▸ **Excerpted records**
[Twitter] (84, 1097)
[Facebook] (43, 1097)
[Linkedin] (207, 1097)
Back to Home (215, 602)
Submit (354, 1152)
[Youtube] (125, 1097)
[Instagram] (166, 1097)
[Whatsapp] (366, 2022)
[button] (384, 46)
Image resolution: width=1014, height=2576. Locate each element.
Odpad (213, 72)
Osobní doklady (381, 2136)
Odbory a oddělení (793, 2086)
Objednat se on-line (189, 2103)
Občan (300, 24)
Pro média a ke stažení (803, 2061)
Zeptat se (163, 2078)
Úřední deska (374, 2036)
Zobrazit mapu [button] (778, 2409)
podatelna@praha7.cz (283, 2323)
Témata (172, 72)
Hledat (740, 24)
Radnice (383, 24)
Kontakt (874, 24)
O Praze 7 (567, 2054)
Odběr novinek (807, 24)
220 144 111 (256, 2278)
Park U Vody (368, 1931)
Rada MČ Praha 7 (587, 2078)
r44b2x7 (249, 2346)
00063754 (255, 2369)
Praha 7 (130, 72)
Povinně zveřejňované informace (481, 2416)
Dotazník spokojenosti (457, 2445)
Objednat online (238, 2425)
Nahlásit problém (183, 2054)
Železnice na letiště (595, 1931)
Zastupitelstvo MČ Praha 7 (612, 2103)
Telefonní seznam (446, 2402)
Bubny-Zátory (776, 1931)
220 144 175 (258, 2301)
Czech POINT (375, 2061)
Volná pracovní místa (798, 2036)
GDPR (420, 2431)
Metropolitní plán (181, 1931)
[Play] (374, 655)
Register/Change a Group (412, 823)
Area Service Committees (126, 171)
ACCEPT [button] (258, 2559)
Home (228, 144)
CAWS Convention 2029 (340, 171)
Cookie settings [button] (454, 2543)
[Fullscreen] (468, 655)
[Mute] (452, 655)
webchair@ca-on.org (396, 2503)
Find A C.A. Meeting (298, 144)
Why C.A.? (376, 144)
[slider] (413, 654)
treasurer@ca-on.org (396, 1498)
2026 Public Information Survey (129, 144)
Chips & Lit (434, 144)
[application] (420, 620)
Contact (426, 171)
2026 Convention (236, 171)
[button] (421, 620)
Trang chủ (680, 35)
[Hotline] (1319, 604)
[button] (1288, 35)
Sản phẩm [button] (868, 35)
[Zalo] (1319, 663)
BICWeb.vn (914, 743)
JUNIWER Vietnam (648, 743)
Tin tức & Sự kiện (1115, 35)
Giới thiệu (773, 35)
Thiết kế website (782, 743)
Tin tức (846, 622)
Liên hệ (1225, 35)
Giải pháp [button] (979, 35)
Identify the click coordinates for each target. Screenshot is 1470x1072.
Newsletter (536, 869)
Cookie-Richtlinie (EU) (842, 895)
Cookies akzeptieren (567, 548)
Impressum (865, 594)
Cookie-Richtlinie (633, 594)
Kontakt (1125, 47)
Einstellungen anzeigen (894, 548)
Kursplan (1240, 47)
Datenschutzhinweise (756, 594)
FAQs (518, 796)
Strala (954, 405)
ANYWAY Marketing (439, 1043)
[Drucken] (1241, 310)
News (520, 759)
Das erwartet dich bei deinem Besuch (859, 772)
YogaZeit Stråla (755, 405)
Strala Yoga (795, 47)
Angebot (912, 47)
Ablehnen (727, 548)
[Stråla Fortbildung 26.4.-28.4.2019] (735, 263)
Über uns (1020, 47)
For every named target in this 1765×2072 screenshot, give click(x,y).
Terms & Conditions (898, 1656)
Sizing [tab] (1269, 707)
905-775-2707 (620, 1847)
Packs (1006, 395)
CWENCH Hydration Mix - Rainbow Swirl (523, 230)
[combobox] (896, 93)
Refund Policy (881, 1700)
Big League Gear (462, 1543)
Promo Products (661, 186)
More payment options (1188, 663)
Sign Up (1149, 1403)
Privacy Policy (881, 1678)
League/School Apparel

▸ **Action item**
Find the line that contains "Trang chủ (680, 35)". Repeat it and every line after it, exactly as written, up to and including the last line of the records above.

▸ **The answer**
Trang chủ (680, 35)
[Hotline] (1319, 604)
[button] (1288, 35)
Sản phẩm [button] (868, 35)
[Zalo] (1319, 663)
BICWeb.vn (914, 743)
JUNIWER Vietnam (648, 743)
Tin tức & Sự kiện (1115, 35)
Giới thiệu (773, 35)
Thiết kế website (782, 743)
Tin tức (846, 622)
Liên hệ (1225, 35)
Giải pháp [button] (979, 35)
Identify the click coordinates for each target. Screenshot is 1470x1072.
Newsletter (536, 869)
Cookie-Richtlinie (EU) (842, 895)
Cookies akzeptieren (567, 548)
Impressum (865, 594)
Cookie-Richtlinie (633, 594)
Kontakt (1125, 47)
Einstellungen anzeigen (894, 548)
Kursplan (1240, 47)
Datenschutzhinweise (756, 594)
FAQs (518, 796)
Strala (954, 405)
ANYWAY Marketing (439, 1043)
[Drucken] (1241, 310)
News (520, 759)
Das erwartet dich bei deinem Besuch (859, 772)
YogaZeit Stråla (755, 405)
Strala Yoga (795, 47)
Angebot (912, 47)
Ablehnen (727, 548)
[Stråla Fortbildung 26.4.-28.4.2019] (735, 263)
Über uns (1020, 47)
For every named target in this 1765×2072 screenshot, give click(x,y).
Terms & Conditions (898, 1656)
Sizing [tab] (1269, 707)
905-775-2707 (620, 1847)
Packs (1006, 395)
CWENCH Hydration Mix - Rainbow Swirl (523, 230)
[combobox] (896, 93)
Refund Policy (881, 1700)
Big League Gear (462, 1543)
Promo Products (661, 186)
More payment options (1188, 663)
Sign Up (1149, 1403)
Privacy Policy (881, 1678)
League/School Apparel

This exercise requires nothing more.